Design of Supply Chain Networks under Risk and Disruptions
Supply Chain Network design involves strategic decisions on the location of production plants, distribution centres, capacities and transportation quantities. Supply chains are subjected to different types of disruptions. Supply chain disruptions are unplanned and unanticipated events that disrupt the normal flow of goods and materials within a supply chain and, as a consequence, expose firms within the supply chain to operational and financial risks.
In this research, two types of disruptions are considered capacity disruptions and demand disruptions. Each of these disruptions is considered separately and then a simulation based model considered the two types simultaneously.
The first proposed model considers the effect of capacity disruptions on supply chain design. This model is formulated as a Genetic Algorithm (GA). The GA generates different designs of the supply chain network from the potential plants and distribution centres. For each design, Integer Linear Programming (ILP) is used to find the optimum links and quantities of products flowing through them with the objective of minimizing the design cost. Each plant has a failure probability. This model suggests after disruption event recovery plan based on using regular capacities of other plants overtime to compensate as much as possible for the lost production.
The second model is a developed Multi-objective Genetic Algorithm (MGA) which is developed to obtain a Robust SCND that considers total and partial failure of the production plants. The production plants are modulated and the failure probability of each module is considered. The MGA model is able to quantify the disruption cost and measure the robustness of the networks and the trade-off between the SC cost and the robustness of the network.
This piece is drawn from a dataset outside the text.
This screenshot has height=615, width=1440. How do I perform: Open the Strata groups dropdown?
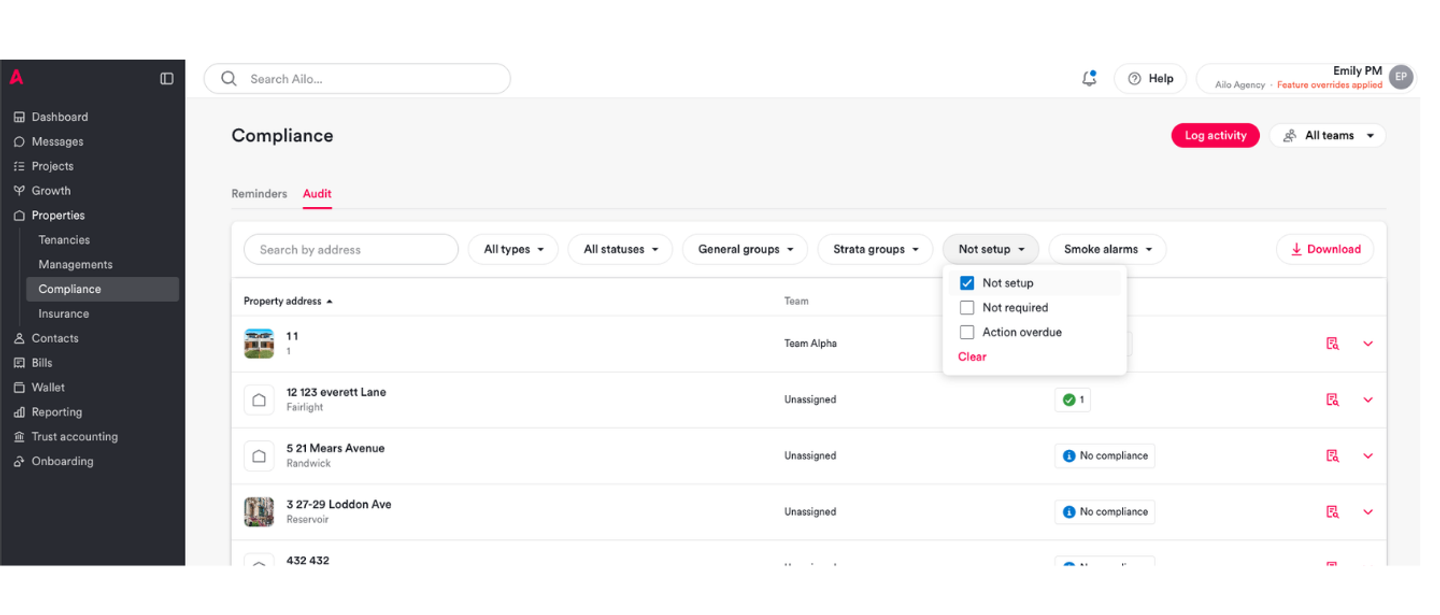pos(875,249)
In the Third proposed model the disruptions in the demand side are considered. A robust optimization approach is developed for the supply chain network design under demand uncertainty. The supply chain problem considered is a multi-product multi-period multi-echelon. The problem is formulated as a multi-objective model and solved using Goal programming (GP). The objectives are to maximize contribution, minimize the investment and disruptions costs. Instalment of production modules incrementally based on the demand at each planning period was considered.
The Forth proposed model is a Monte Carlo simulation model. Through simulation, partial plant disruptions were considered. Each plant is subjected to disruptions in the availability of the machinery, performance and quality of produced units. Also the model considers the variability in demand. Several mitigation plans are tested which are, increasing regular capacity, using overtime, using inventory and combination between theses plans. Experiments are conducted to study the network performance when subjected to different kind of disruptions.
From the computational results it was found that the failure cost represent a significant value of the total cost and should be considered from the design phase. Also in case of networks that are subjected to higher probabilities of disruptions the failure cost increases significantly and it might be better to design network which is not optimal in the basic case.
Also the results of robust optimization showed that the design vary significantly with demand range of variability. The profit, contribution and total cost are highly sensitive to the ratio between disruption losses and selling price.
The continuous instalment of production modules as the demand increases with time has reduced considerably the investment cost represented by the present worth. The ratio between the losses due to shortage/over-production and the selling price has a significant effect on the contribution and the total cost. The higher the value of this ratio is the higher the cost and the lower the contribution. However this ratio had no effect on the investment cost as the investment cost decrease with the increase in the demand variability. It was also proved that the higher the interest rate is high, the higher the saving in investment if the instalments are made on time of demand requirement.
The results of the simulation showed that for the Multi-Period Supply Chain Performance under capacity and demand disruptions the plan considering overtime only had the best performance from the cost and profit point of view while the plan considering higher initial capacity and inventory had the best performance from the robustness point of view.